TL;DR · Key Takeaways
- A VCF 9 stretched cluster is one logical cluster across two data sites plus a third witness site. It is a single VCF instance, one vCenter, one set of NSX managers, not two.
- The hard number that governs the whole design is 5 ms RTT between the two data sites. Cross it and synchronous mirroring punishes every write.
- VCF 9 finally makes a vSphere compute cluster site aware so it can mount a stretched vSAN storage cluster correctly. Disaggregated stretched topologies now behave like a stretched HCI cluster.
- Set site disaster tolerance (dual-site mirroring) and local FTT as two separate policy decisions. Conflating them is the most common capacity mistake.

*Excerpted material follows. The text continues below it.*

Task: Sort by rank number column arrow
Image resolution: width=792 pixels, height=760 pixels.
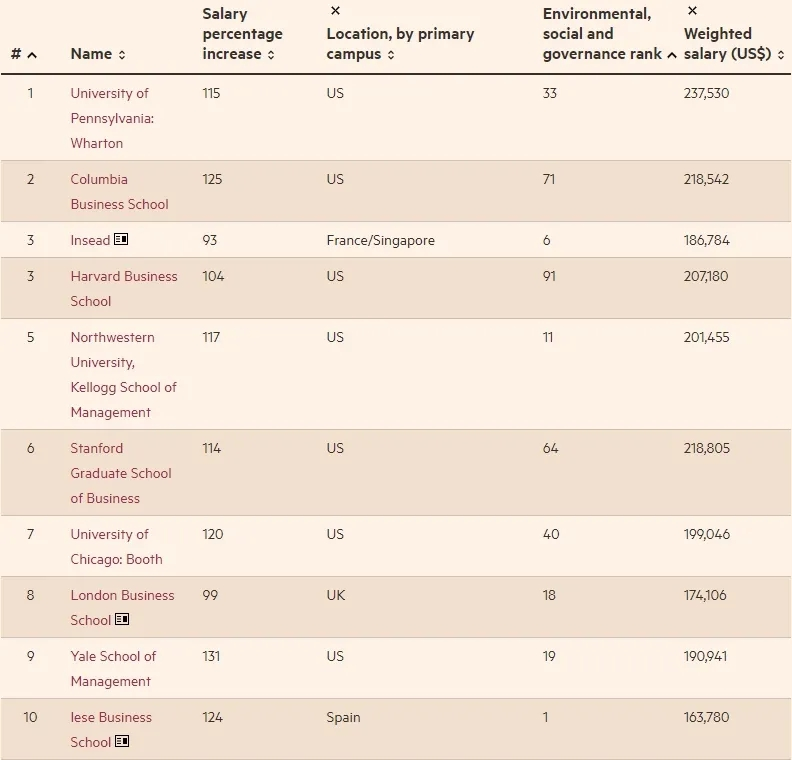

- If your sites are far apart or links are unreliable, do not stretch. Run two instances and use multi-instance federation instead.
Most stretched cluster projects do not fail in the architecture review. They fail six months later, on the day the inter-site link degrades from 4 ms to 9 ms because someone re-routed a fibre path, and suddenly every VM with synchronous mirroring is crawling. Stretched clustering in VCF 9 is genuinely good now, better than the bolt-on Metro Storage Cluster era it replaces. But it is also unforgiving of a sloppy network design. This part lays out the reference topology, the numbers that actually constrain it, and the decision of when not to stretch at all.
Two multi-site models, and they are not interchangeable
VCF 9 gives you two fundamentally different ways to span more than one location, and choosing the wrong one is the root of most multi-site pain.
A stretched cluster is one VCF instance. A single vCenter, one SDDC Manager, one set of NSX managers, and one vSAN datastore are spread across two data sites that behave as active-active availability zones. vSphere HA restarts a VM at the surviving site automatically if a site is lost. It looks and operates like a single cluster that happens to have hardware in two buildings. This is the model when your two sites are close, well connected, and you want transparent recovery with no failover runbook to execute.
Multi-instance federation is the opposite. Each region is its own complete VCF instance with its own SDDC Manager, vCenter, and NSX, and there is no shared management plane. You manage them together through fleet management for consistent policy and visibility, but recovery between instances is a deliberate, orchestrated action, not an automatic HA event. This is the model for distant regions, high-latency links, or any time you want hard fault isolation between sites.
The dividing line is latency and link quality, not distance on a map. If you can hold the inter-site budget below 5 ms RTT reliably, stretching is on the table. If you cannot, the decision is already made for you.
The stretched topology
A stretched vSAN cluster always uses three fault domains: the preferred site, the secondary site, and the witness. Data lives at the two data sites; the witness holds only metadata and component votes so the cluster can break a tie and avoid split-brain when the inter-site link drops. The witness is a lightweight virtual appliance at a third location, and it never holds VM data.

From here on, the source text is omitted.